In December 2007, she was awarded a BA (Hons.) Legal Studies with Business by Nottingham Trent University. She also holds an LLM in Criminology and Criminal Justice by University College Dublin. She was awarded her doctorate degree in June 2017. Her PhD dissertation - 'Extraordinary Rendition: A Study of the 'Gaps' in the International Legal Framework' - was completed in Durham Law School under the supervision of Prof. Fiona de Londras (Birmingham) and Prof. Ian Leigh (Durham). Her PhD dissertation was examined by Prof. Gavin Phillipson (Durham) and Prof. Liora Lazarus (Oxford).
Between September 2014 and April 2018, she was a Lecturer in the University of Liverpool Law School where she taught and coordinated two research-led optional Stage 3 undergraduate courses (Security, Conflict and the Law and Introduction to the Law of the ECHR) and a core LLM module on International Peace and Security. She also coordinated all the Stage 3 undergraduate dissertation modules. During the 2015/2016 academic year, she was nominated for the LawCareers.Net Lecturer of the Year Award. During her PhD in Durham Law School, she was a Tutor in European Constitutional Law. Rumyana is also a Fellow of the Higher Education Academy (UK) and holds a Certificate in Professional Studies in Learning and Teaching in Higher Education.
In 2012, she won a prestigious visiting PhD Scholarship from the Australian National University. She was invited to visit the Centre for International Governance and Justice, which is part of the Regulatory Institutions Network (RegNet) in the College of Asia and the Pacific, the Australian National University in Canberra. During her visit, she participated in the project “Strengthening the International Human Rights System: Rights, Regulation and Ritualism” under the auspices of Professor Hilary Charlesworth.

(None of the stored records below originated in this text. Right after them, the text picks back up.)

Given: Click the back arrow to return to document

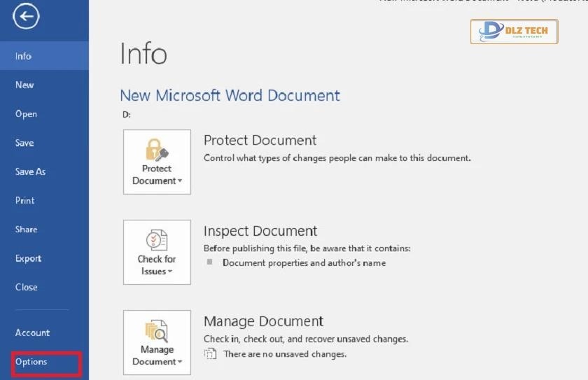Looking at the screenshot, I should click(26, 18).
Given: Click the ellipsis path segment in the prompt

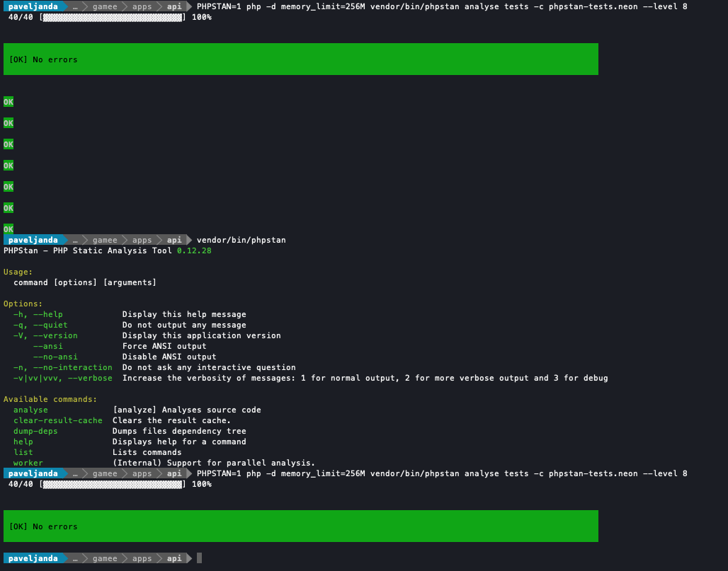Looking at the screenshot, I should 75,6.
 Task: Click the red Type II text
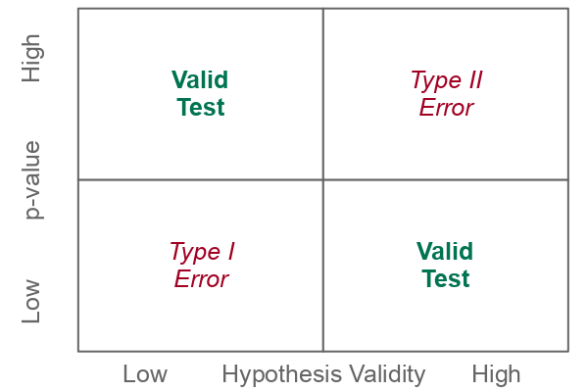[446, 80]
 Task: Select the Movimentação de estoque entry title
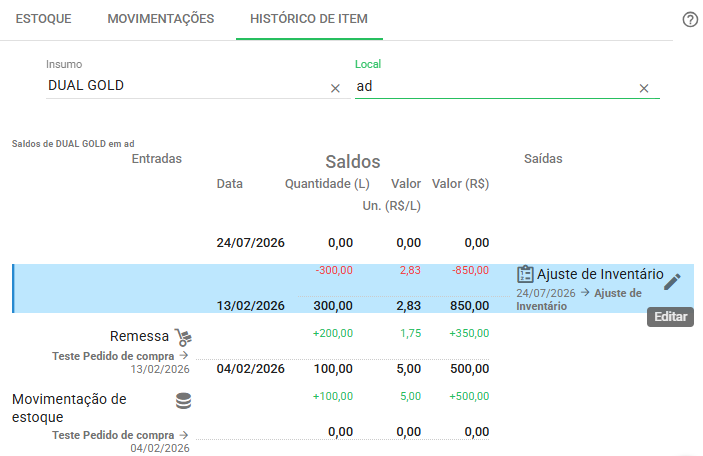click(x=69, y=408)
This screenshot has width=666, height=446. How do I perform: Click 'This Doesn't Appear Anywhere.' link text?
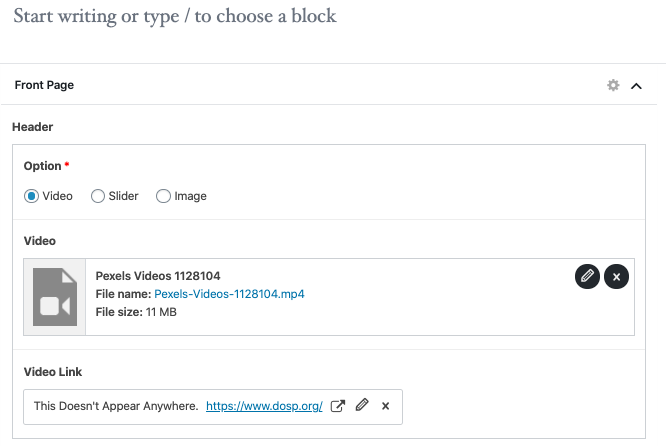click(115, 406)
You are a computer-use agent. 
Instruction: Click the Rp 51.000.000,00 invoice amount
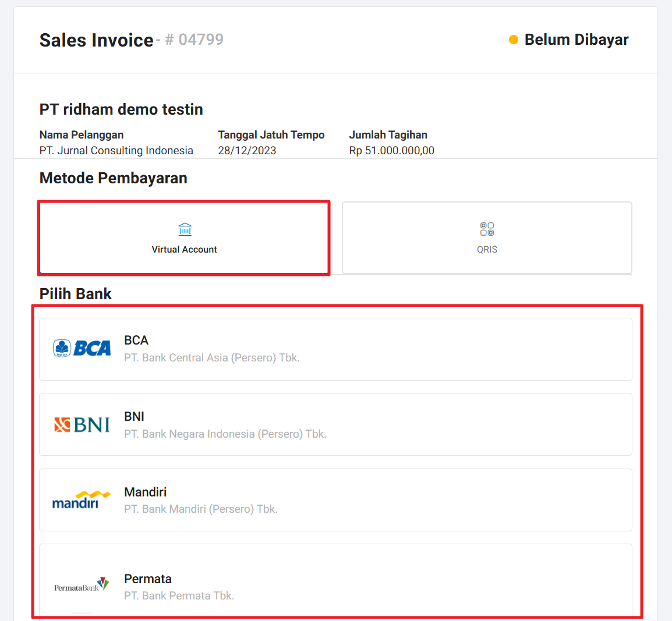pyautogui.click(x=391, y=151)
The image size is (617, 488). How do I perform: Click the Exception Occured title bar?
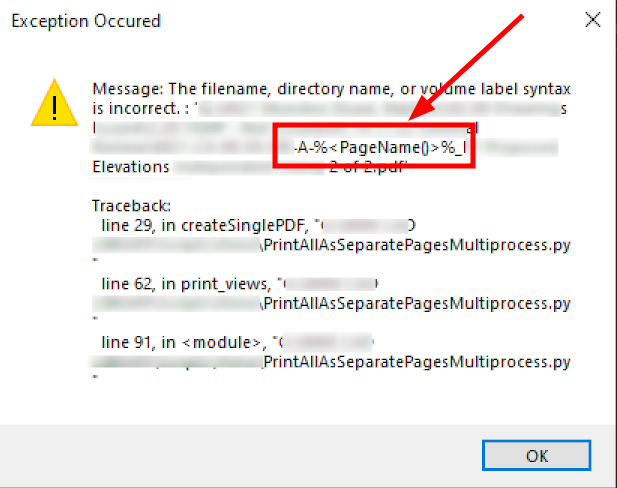click(250, 20)
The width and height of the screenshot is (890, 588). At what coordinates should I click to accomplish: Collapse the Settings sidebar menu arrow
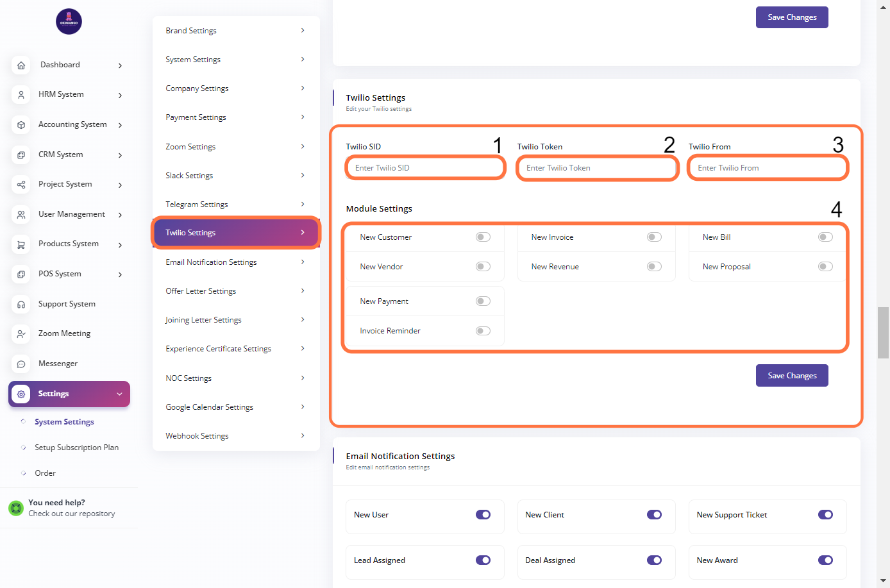[119, 394]
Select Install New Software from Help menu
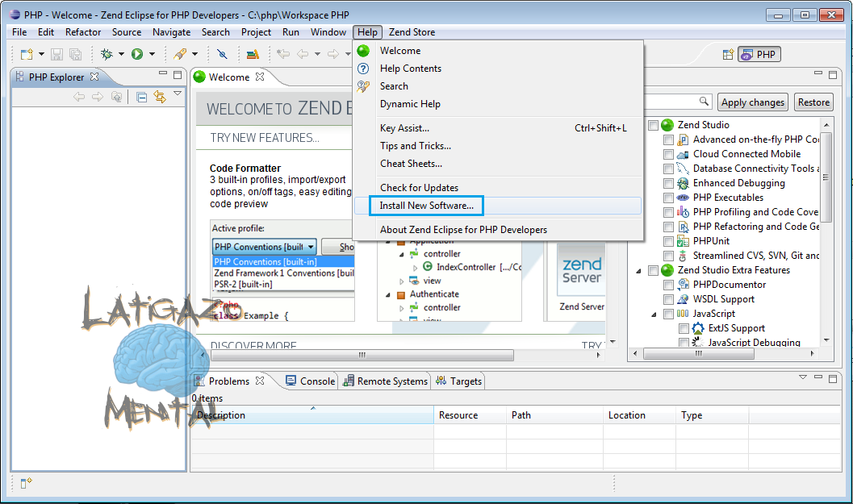This screenshot has width=853, height=504. pyautogui.click(x=426, y=206)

My general research interests include International and European Human Rights, States of Emergency, Constitutionalism and Counter-Terrorism, Legal and Political Theory and International Law or in more specific words, the relationship of the individual (terror suspect) and the state following acts of terrorism. In particular, I am interested in the impact of domestic and international counter-terrorism measures and national security policies on the individual, the rule of law and state accountability. I am currently exploring the increasing normalisation of secrecy within states and the impact on the rule of law and individual human rights and dignity both in times of normalcy and emergency.
Selected Peer-Reviewed Publications
Grozdanova, R., ‘The United Kingdom and Diplomatic Assurances: A Minimalist Approach to the Anti-Torture Norm’, (2015) 15 (3) International Criminal Law Review 517 – 543
Grozdanova, R., ‘Terrorism’ – Too Elusive a Term for an International Legal Definition?’, (2014) 61 (3) Netherlands International Law Review 305 – 334
Grozdanova, R., ‘Privatizing War: Private Military and Security Companies under Public International Law’, (2014) 1 European Human Rights Law Review 86 – 88
Grozdanova, R. and de Londras, F., “Protecting Victims’ Rights in the EU: the Theory and Practice of Diversity of Treatment during the Criminal Trial” (2014, Centre for European Constitutional Law, available at http://www.victimsprotection.eu)
The Normalisation of Secrecy in the UK and Dutch Courts, joint T.M.C. Asser and IACL (Constitutional Responses to Terrorism) Verfassungsblog Symposium (invited contribution in May 2018)
Ritualised Responses to ‘New’ Terror Threats post 9/11, Centre for International Governance and Justice (RegNet, ANU) Blog – Regarding Rights (invited contribution in February 2016)
Stateless Terrorists: Domestic and International Legal Implications, Human Rights in Ireland (co-authored guest post in November 2013)
US Surveillance Leaks, Human Rights in Ireland (authored guest post in June 2013)
Extraordinary Rendition and Human Rights: The Case of Khaled El-Masri, Centre for International Governance and Justice (RegNet, ANU) Blog – Regarding Rights (invited contribution in March 2013)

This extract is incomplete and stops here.